Where a line of the data holds the word "label", copy that line.

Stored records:
========================================

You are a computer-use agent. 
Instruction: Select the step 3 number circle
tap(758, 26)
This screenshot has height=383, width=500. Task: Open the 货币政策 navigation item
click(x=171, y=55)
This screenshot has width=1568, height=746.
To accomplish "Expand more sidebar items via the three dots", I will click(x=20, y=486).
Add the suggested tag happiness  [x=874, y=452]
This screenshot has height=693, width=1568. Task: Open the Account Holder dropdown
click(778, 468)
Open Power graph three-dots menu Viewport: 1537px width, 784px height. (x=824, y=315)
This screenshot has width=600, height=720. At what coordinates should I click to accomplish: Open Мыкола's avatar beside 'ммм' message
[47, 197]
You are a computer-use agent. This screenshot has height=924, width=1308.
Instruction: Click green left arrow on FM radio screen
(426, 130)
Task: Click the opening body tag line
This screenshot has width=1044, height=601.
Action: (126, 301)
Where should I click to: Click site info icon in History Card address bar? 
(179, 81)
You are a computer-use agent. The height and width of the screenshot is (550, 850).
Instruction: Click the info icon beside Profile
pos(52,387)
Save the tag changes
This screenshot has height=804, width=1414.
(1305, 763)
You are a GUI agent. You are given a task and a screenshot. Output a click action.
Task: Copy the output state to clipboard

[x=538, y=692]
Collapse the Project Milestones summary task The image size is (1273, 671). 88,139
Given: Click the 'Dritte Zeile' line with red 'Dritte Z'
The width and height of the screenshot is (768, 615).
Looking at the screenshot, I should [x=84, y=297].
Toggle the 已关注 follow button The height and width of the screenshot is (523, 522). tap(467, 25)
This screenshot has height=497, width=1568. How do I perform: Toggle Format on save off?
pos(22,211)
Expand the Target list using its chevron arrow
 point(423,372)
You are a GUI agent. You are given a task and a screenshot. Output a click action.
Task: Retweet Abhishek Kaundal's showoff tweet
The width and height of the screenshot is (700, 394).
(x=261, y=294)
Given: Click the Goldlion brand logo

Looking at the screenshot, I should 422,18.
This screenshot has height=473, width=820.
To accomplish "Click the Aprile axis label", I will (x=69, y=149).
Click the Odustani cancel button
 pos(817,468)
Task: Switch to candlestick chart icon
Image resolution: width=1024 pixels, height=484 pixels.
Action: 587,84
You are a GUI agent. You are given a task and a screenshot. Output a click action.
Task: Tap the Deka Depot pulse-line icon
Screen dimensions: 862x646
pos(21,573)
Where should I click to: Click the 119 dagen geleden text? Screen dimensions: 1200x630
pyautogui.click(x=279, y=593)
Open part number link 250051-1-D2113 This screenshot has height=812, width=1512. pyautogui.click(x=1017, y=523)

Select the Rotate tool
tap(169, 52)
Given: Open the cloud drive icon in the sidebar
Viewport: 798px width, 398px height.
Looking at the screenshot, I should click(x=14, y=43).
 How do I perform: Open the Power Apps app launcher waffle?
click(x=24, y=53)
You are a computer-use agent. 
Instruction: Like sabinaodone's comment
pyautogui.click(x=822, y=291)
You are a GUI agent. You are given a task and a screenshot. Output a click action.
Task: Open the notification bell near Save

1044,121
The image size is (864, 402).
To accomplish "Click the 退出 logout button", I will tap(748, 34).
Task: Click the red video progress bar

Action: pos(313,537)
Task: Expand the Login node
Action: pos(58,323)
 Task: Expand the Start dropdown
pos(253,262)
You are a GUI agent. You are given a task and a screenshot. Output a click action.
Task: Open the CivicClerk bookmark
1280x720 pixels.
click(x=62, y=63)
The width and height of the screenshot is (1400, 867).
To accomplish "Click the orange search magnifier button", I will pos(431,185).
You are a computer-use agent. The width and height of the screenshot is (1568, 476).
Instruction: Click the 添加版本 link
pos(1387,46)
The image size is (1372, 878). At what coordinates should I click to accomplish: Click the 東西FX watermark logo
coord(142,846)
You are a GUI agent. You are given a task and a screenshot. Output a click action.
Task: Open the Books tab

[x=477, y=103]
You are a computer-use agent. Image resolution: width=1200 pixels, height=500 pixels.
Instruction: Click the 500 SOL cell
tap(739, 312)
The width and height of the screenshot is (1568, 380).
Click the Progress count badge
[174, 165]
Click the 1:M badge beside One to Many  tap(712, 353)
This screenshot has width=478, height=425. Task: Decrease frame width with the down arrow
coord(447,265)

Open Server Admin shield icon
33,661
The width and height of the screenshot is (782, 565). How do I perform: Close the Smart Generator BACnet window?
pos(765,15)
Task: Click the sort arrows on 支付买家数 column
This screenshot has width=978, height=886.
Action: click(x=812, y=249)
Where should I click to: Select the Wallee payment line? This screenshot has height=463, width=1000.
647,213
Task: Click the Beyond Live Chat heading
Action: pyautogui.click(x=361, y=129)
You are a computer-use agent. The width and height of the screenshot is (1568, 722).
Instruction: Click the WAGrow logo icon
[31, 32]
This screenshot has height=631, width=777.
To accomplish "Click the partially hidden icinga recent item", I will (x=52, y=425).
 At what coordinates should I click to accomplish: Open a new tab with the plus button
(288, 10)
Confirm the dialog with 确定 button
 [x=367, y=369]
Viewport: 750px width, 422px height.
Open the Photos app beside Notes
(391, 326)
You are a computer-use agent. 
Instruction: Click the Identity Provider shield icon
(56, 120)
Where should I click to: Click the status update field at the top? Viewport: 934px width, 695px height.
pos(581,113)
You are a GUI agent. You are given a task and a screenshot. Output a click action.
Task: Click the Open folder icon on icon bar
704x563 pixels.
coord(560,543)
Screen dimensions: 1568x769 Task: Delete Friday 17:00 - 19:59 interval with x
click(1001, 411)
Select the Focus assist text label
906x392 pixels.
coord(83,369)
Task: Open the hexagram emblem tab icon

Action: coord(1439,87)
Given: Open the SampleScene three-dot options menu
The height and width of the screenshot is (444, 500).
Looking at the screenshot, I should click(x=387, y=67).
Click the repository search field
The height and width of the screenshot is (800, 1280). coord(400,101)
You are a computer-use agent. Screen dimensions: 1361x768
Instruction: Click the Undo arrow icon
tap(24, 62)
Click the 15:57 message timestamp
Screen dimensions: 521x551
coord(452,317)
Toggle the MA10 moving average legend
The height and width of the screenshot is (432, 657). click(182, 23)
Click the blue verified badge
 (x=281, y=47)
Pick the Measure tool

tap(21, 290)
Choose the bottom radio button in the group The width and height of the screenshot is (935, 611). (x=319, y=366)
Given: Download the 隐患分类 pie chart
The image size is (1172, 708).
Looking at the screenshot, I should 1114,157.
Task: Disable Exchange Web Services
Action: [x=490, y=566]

========================================

Result for this exercise:
To accomplish "Click the Aprile axis label", I will (x=69, y=149).
Select the Focus assist text label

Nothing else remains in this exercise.